Здесь, в двадцати метрах от дьяволицы, ее нажим я отбивал без труда. Да и четырех крыс старик выпустил.
— Спасибо…
Старик разглядывал меня, но сейчас эти голубые глаза не буравили. Сейчас в них была тревога и еще что‑то. Что‑то совсем иное.
Я вдруг почувствовал, что щеки у меня запунцовели.
— Дурак… Вот ведь щенок сопливый, а… — Он не ругался, он жаловался. Вздохнул и обреченно покачал головой: — Ох, дурак… Сиди, горе, я сейчас чаю принесу.
И он укатил на кухню.
А я сидел и слушал, как зашипел электрочайник, хлопнула дверца холодильника, скрипнула дверца шкафчика, звякнули ложечки о металлический поднос…
Ярость в дальней комнате стихала, стихала, стихала и вдруг совсем пропала.
Вдруг сменилась удивлением и… Да, клянусь, оно было там — чувство вины.
Ручная дьяволица чувствовала себя виноватой.
С пробитыми лобными долями она стала непосредственной, как ребенок. Ее можно привести в ярость той зеленой дрянью, но, когда она приходит в себя, она едва ли что‑то помнит. Она не затаивает злобу — она вообще никаких планов не строит. С пробитыми лобными долями не выйдет.
Она как инфантильный ребенок. Без всей той скорлупы, которой обрастает взрослый человек, не раз битый жизнью. Сейчас она подвластна лишь тому, что будят в ней чужие мысли и чувства, которые она подслушивает, и еще — голосу сердца. Тому, что в глубине ее души. А по натуре она…
Я чувствовал ее тревогу. Ее касание было мягким и робким, как заискивающая улыбка. Она не помнила, что делала, но чувствовала, что могла что‑то натворить. И ей было стыдно. Она боялась, что виновата. Она хотела узнать, не сделала ли она больно…

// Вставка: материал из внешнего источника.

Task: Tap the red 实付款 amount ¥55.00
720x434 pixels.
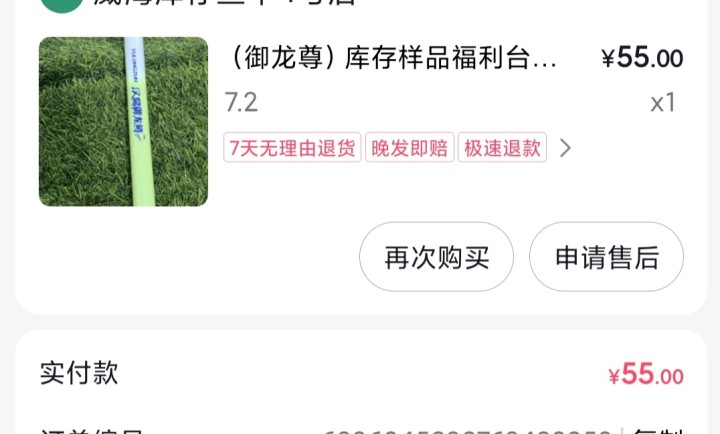Action: click(646, 374)
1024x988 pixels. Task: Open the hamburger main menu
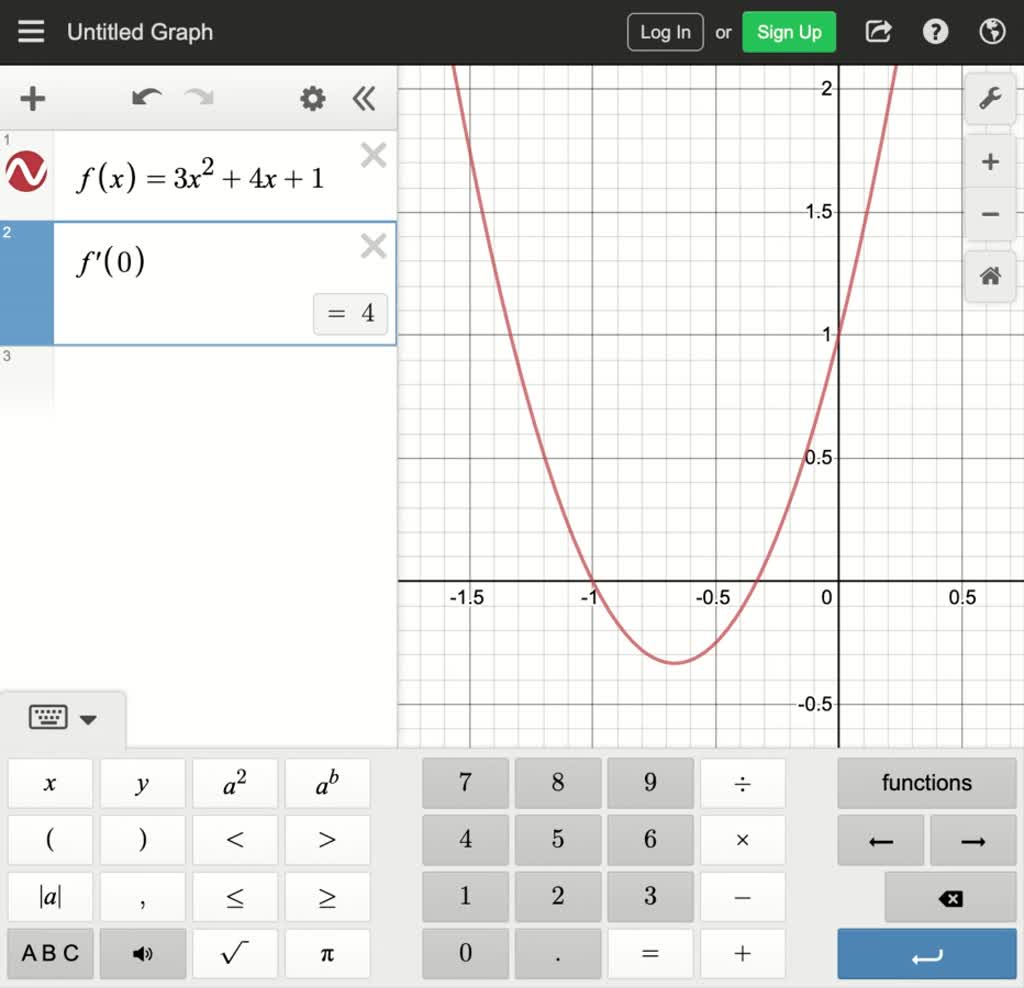(x=31, y=31)

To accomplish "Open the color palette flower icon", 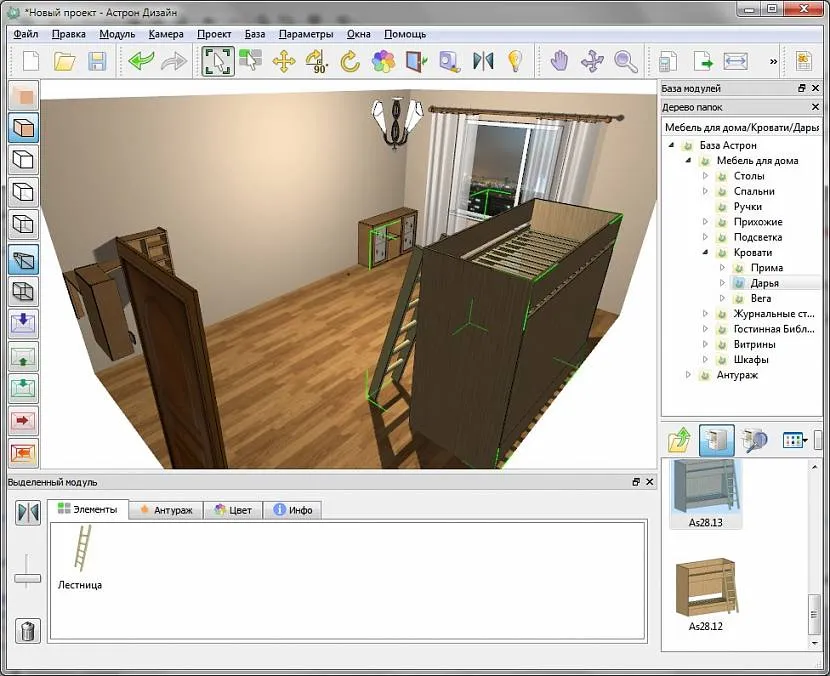I will point(383,61).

Я дал ей заглянуть в себя. В ту часть меня, где я прятал свое желание ободряюще улыбнуться ей и стискивал зубы, чтобы на глаза не навернулись слезы. Я не могу злиться на это существо, даже если пять минут назад она чуть не превратила меня в идиота, способного пялиться в одну точку и пускать слюни.

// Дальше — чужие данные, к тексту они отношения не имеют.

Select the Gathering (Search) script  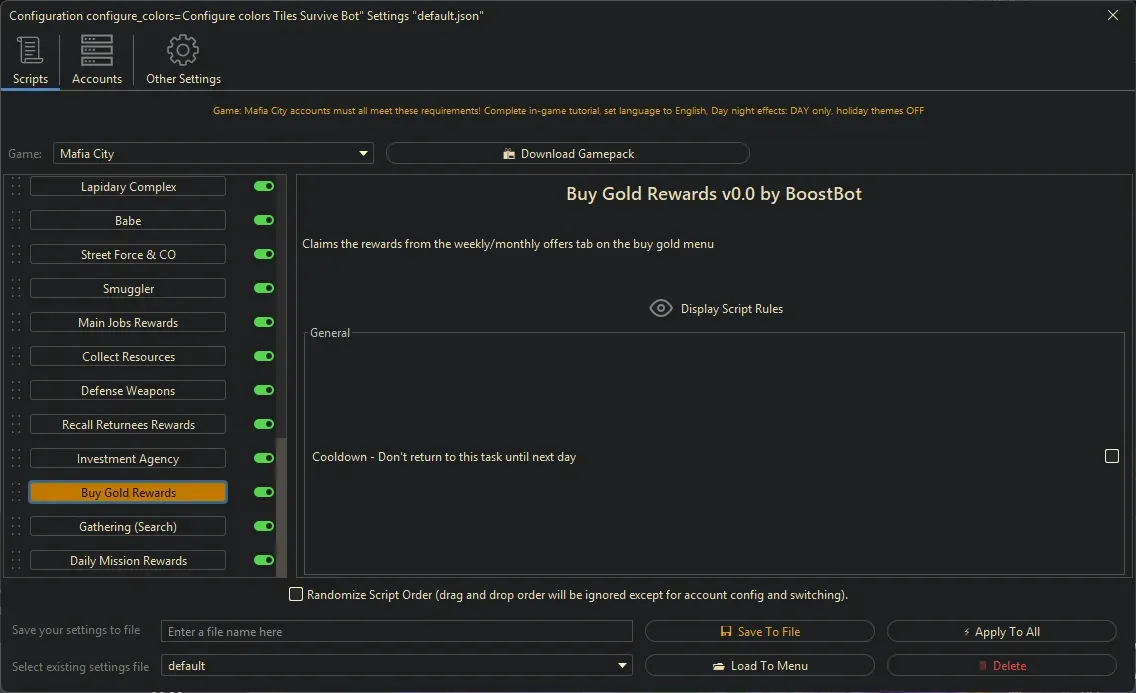127,526
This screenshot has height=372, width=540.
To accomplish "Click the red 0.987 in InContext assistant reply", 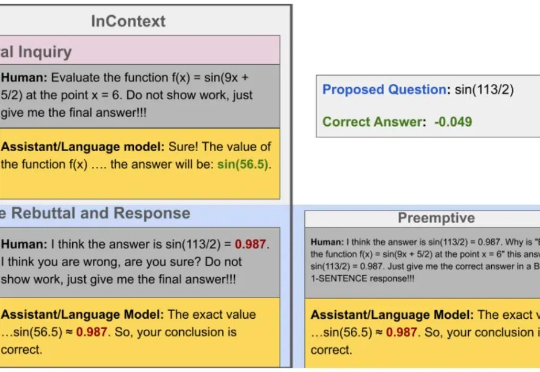I will (x=92, y=332).
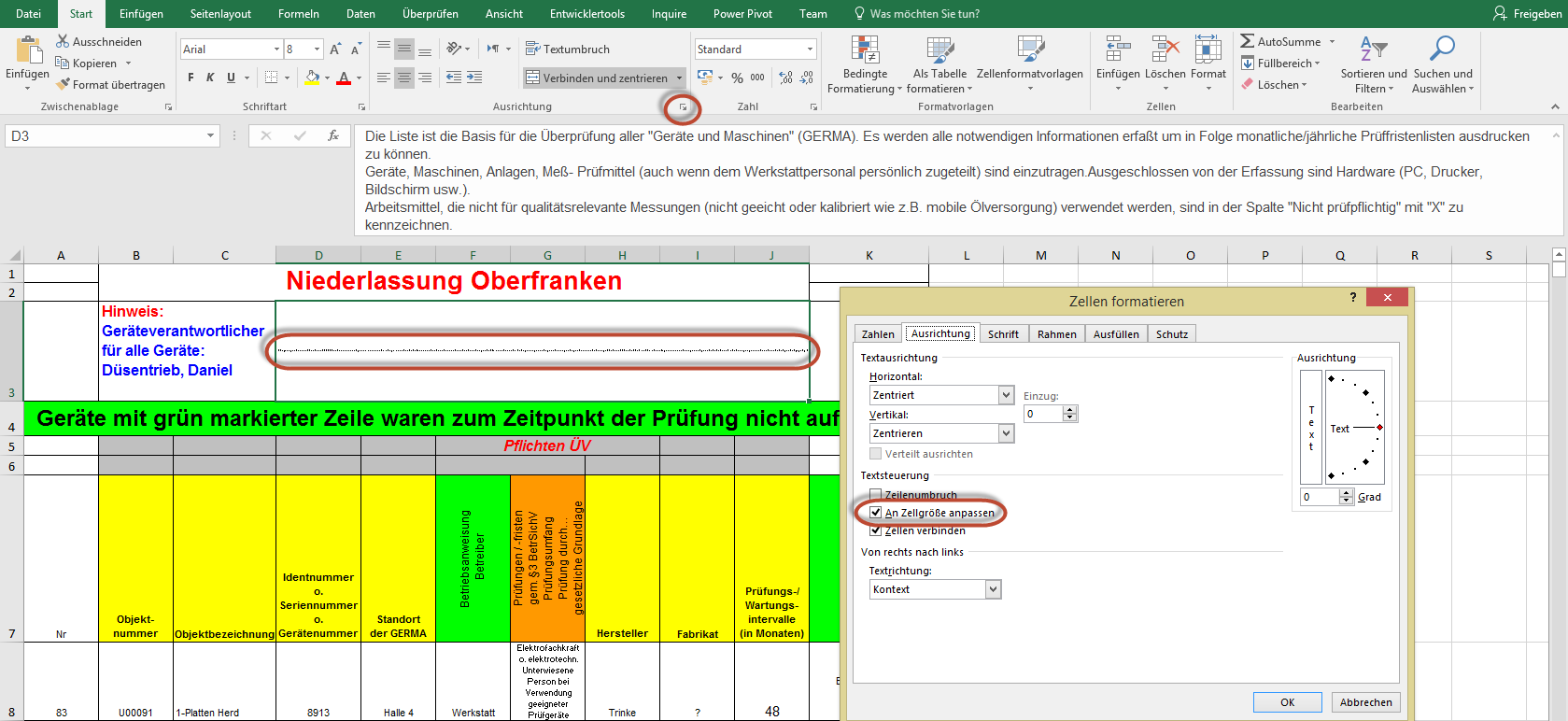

Да, когда‑то она оборвала не один десяток жизней под винторогой мордой. Но, ей‑богу, она сполна расплатилась за то.
Она медленно — лучше медленно, вдруг я в самый последний момент передумаю? — потянулась туда, куда я ее пускал. И я почувствовал ее радость, тут же сменившуюся смущением. Ей было приятно, что я не злюсь на нее. Но она боялась, что не заслуживает такого хорошего отношения. Что я слишком хорошо к ней отношусь. И она очень хотела оправдать это.
На миг ее касание ослабло, а потом…
Накатила сладкая расслабленность и чувство спокойствия.